Source data Start Marker
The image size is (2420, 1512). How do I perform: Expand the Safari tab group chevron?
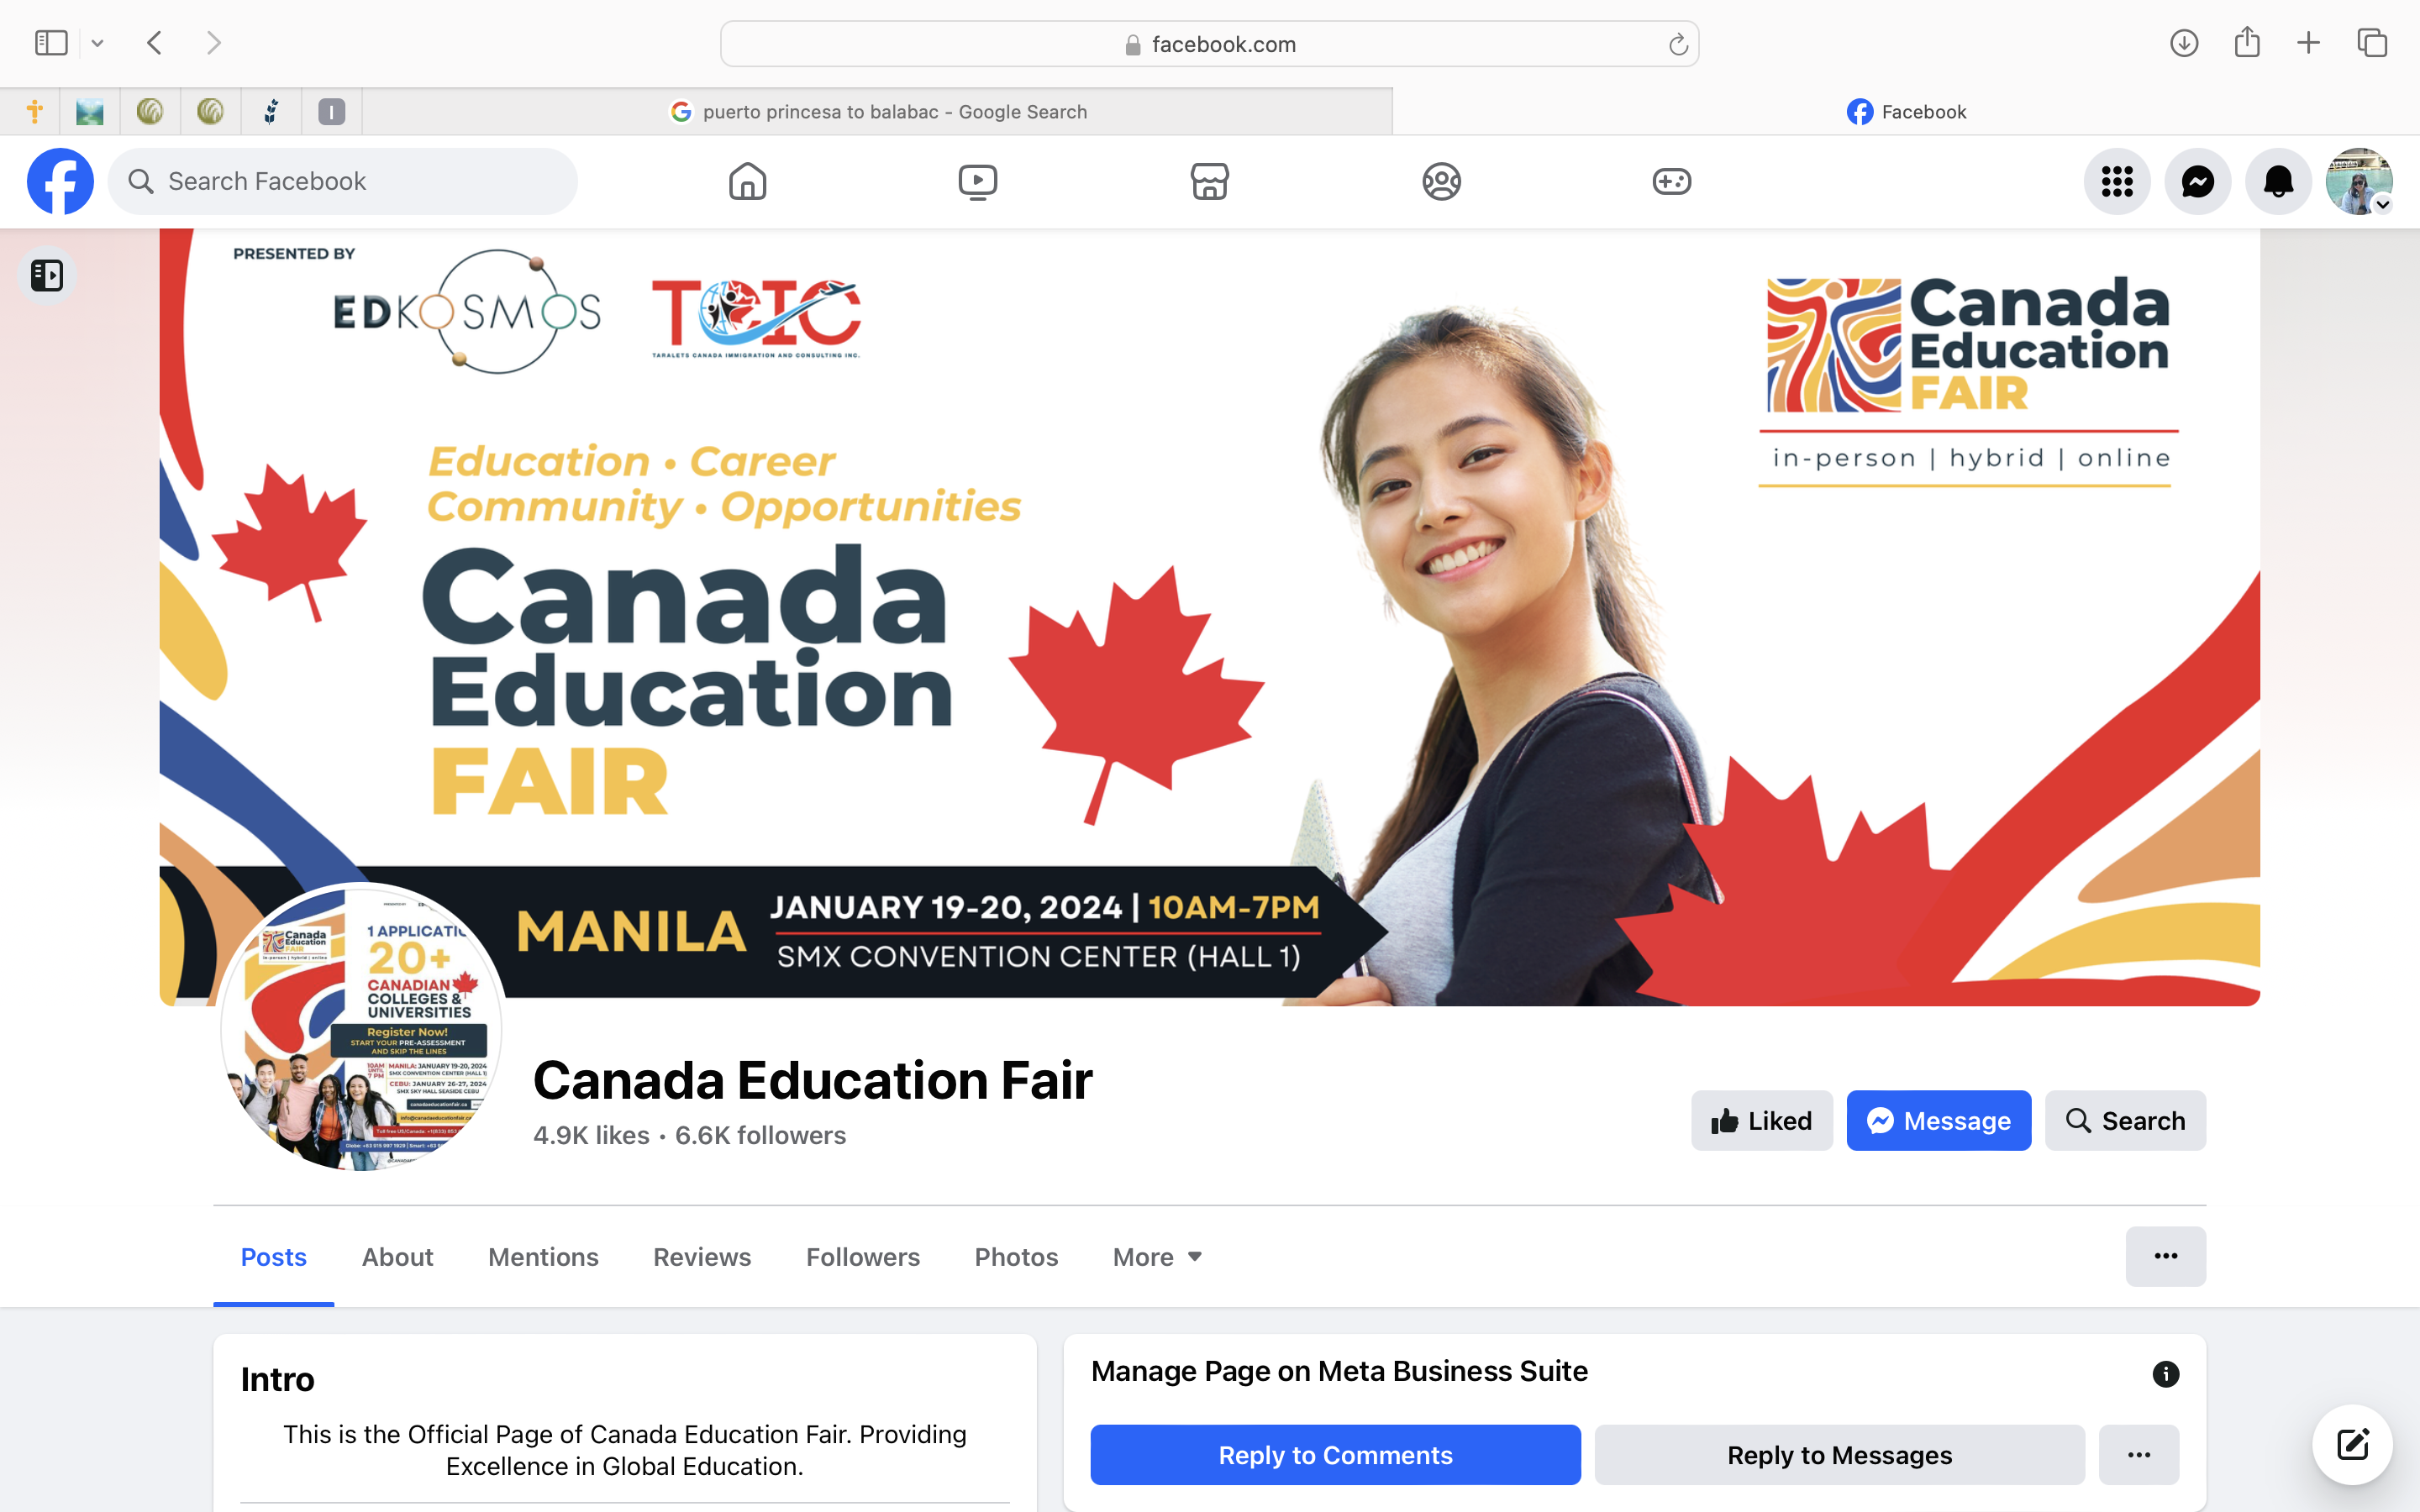point(97,43)
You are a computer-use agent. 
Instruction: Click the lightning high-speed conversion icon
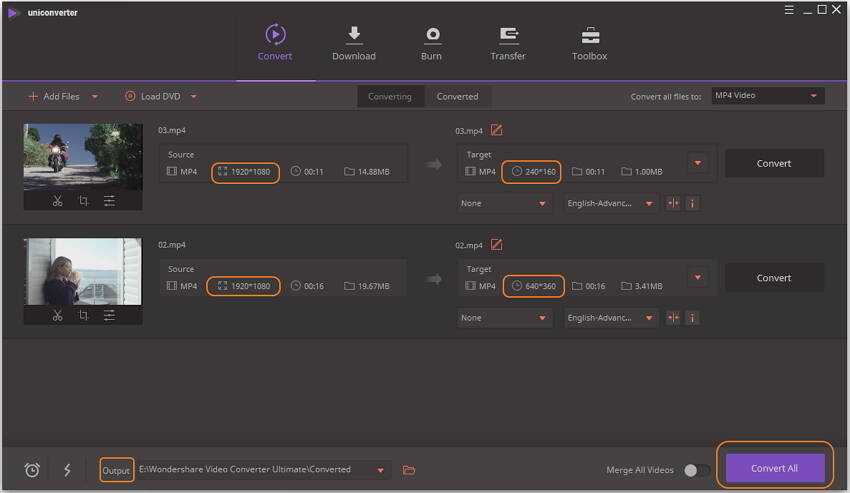[67, 470]
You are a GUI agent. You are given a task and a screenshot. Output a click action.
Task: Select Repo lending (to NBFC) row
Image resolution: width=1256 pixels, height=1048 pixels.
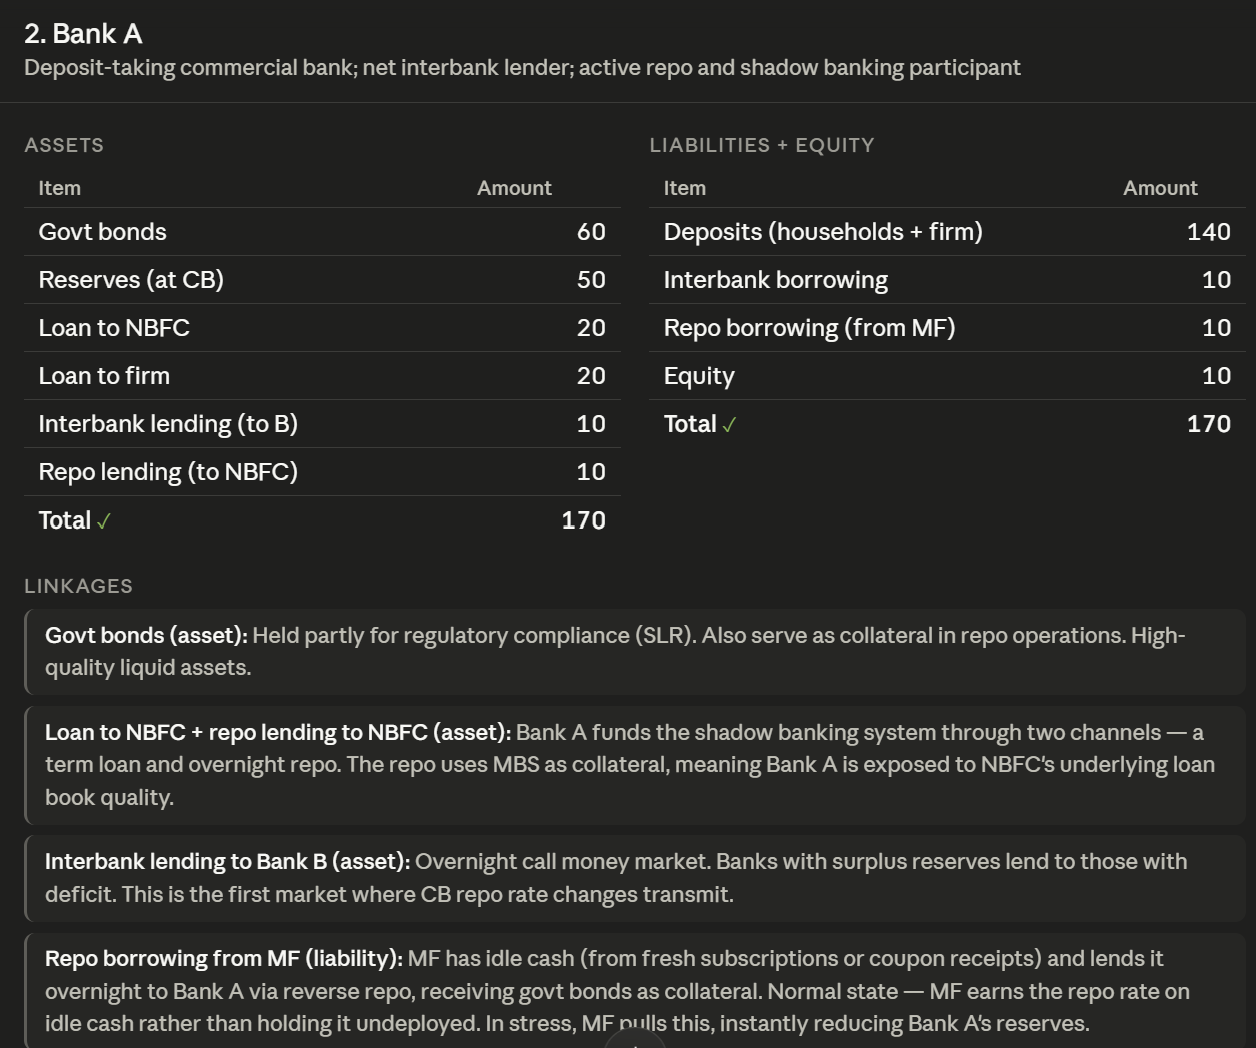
Source data End Marker
### What is expected
Word for word, reproduce all the data, but not the pictures.

### Response area
The image size is (2420, 1512). How do I perform: Expand the Safari tab group chevron?
point(97,43)
You are a computer-use agent. 
Instruction: Click the lightning high-speed conversion icon
[67, 470]
You are a GUI agent. You are given a task and a screenshot. Output a click action.
Task: Select Repo lending (to NBFC) row
Image resolution: width=1256 pixels, height=1048 pixels.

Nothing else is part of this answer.